The Best Technology for Budget Travel

Just about everywhere you look, it can feel like there’s a new ‘must-have’ travel item or app. From compression packing cubes to booking services, the offerings range from the useful to the unusual and in many cases, they may not fit into a tight travel budget.

If you’d like to get the most from a getaway without investing heavily in luxury technology before you go, the good news is that some of the best tech for budget travel can be accessed totally free of charge. Even where there is a little spend required to get your hands on this tech, you can rest assured that none of these ideas are going to eat up valuable vacation funds.

Multi-currency budget apps

What better way to keep to a tight budget than to know exactly what you’re spending, regardless of the currency? There are a number of apps out there designed to help you keep an eye on your cash while you’re abroad, so there’ll be no nasty surprises when you come to check your bank balance.
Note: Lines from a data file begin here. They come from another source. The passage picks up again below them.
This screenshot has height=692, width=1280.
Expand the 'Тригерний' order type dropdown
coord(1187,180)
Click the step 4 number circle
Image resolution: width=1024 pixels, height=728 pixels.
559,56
Apps like Trail Wallet and TrabeePocket allow you to choose categories of spending as well as inputting prices in a range of currencies. That means that as well as knowing how much you’ve really spent, you can also figure out whether you’re overspending or making big savings in any particular areas.

Portable battery packs

Useful for long-haul flights, layovers, hotel rooms with one plug socket between several people or simply days out in the sunshine away from a power supply, portable battery packs have become a very genuine must-have for modern travellers.

Charging an iPhone

When you’re using your phone as a camera, map and tour guide as well as a way to communicate, it’s pretty important that it stays switched on. Avoid having to trudge back to your accommodation halfway into an adventure by charging up a battery pack and keeping it in your day-to-day bag.

Anti-theft backpacks

We all like to think it won’t happen to us, but pickpocketing, bag slashing and other forms of petty theft are a very real risk to holidaymakers in all kinds of locations.

Having your wallet or your phone stolen is sure to sour even the best of trips, liable to rack up further expenses if you find yourself needing to replace ID or have been relieved of a contactless bank card and don’t notice right away.

To minimise the risk that a thief could make off with your valuables, consider investing in an anti-theft backpack to protect things during your time away. There are choices for just about every budget, and you’ll have a little extra peace of mind in return.

VPN apps

You might have used a flight comparison app during trip planning, and installed antivirus on your phone or laptop to keep things safe. However, something equally useful but often overlooked by travellers is a virtual private network app – also known as a VPN.

VPNs are designed to be a privacy and security tool, and they’re perfect for turning airport WiFi into your own private network. They give your internet activities a layer of encryption to stop people from snooping, which is great if you’re planning on buying anything online while you’re away and don’t want people seeing your card details.

A young woman using her smartphone in a cafe

That said, one of the more exciting uses for a VPN is to save yourself money on flights, hotels and car rentals. If you’re keen to get discounts wherever you can, try connecting to the internet through a VPN app. The service offers a network of computers all around the world to browse through, because they want your online life to be anonymous. The added perk here is that you can access regional discounts, like booking a half-price flight or getting a third off a hotel stay, just by shopping through a VPN server in Thailand or Mexico.


It’s hard to say why, but it often feels like no matter where you’re travelling to, you can pretty much guarantee that your room isn’t going to have enough power sockets. You find yourself unplugging lamps and TVs in order to charge your phone and use a hairdryer, and if you’re sharing a room with friends, it’s a race to see who can get their devices plugged in first.

Something that takes up very little space in your luggage, adds almost no weight and costs very little, are multi-socket adapters. That doesn’t mean the type of extension leads you might use around your home – just a single plug with multiple USB ports that allows you to power up three or four items all from a single point.

The added bonus of a multi-adapter is that you don’t have to buy multiple international plug converters for every device you’re hoping to charge or use. Instead of buying and packing a converter per electrical item, and then unplugging every appliance in your room to use them, a single converter and a multi-adapter are all you need.

Offline maps and translations

Last, but by no means least, are two completely free pieces of software you can install on a smartphone or tablet, that will save you time, money and stress while you’re away.

Using a map app on an ipad

Both Google Maps and Google Translate give you the option to download useful information for offline use. That could be a map of a city or state, or a complete dictionary of instant translations. In the case of maps, this means you don’t have to eat through your data allowance getting from A to B and that even when you can’t get a decent signal and there’s no WiFi around, you’ll never be totally lost.

With Google Translate now offering instant translation of signs and menus when you point your camera lens at the text you need translated, it’s clear how valuable this app can be, particularly if you haven’t perfected the language of the country you’re visiting. So, save money on phrasebooks, dictionaries and physical maps by simply taking advantage of freely available apps.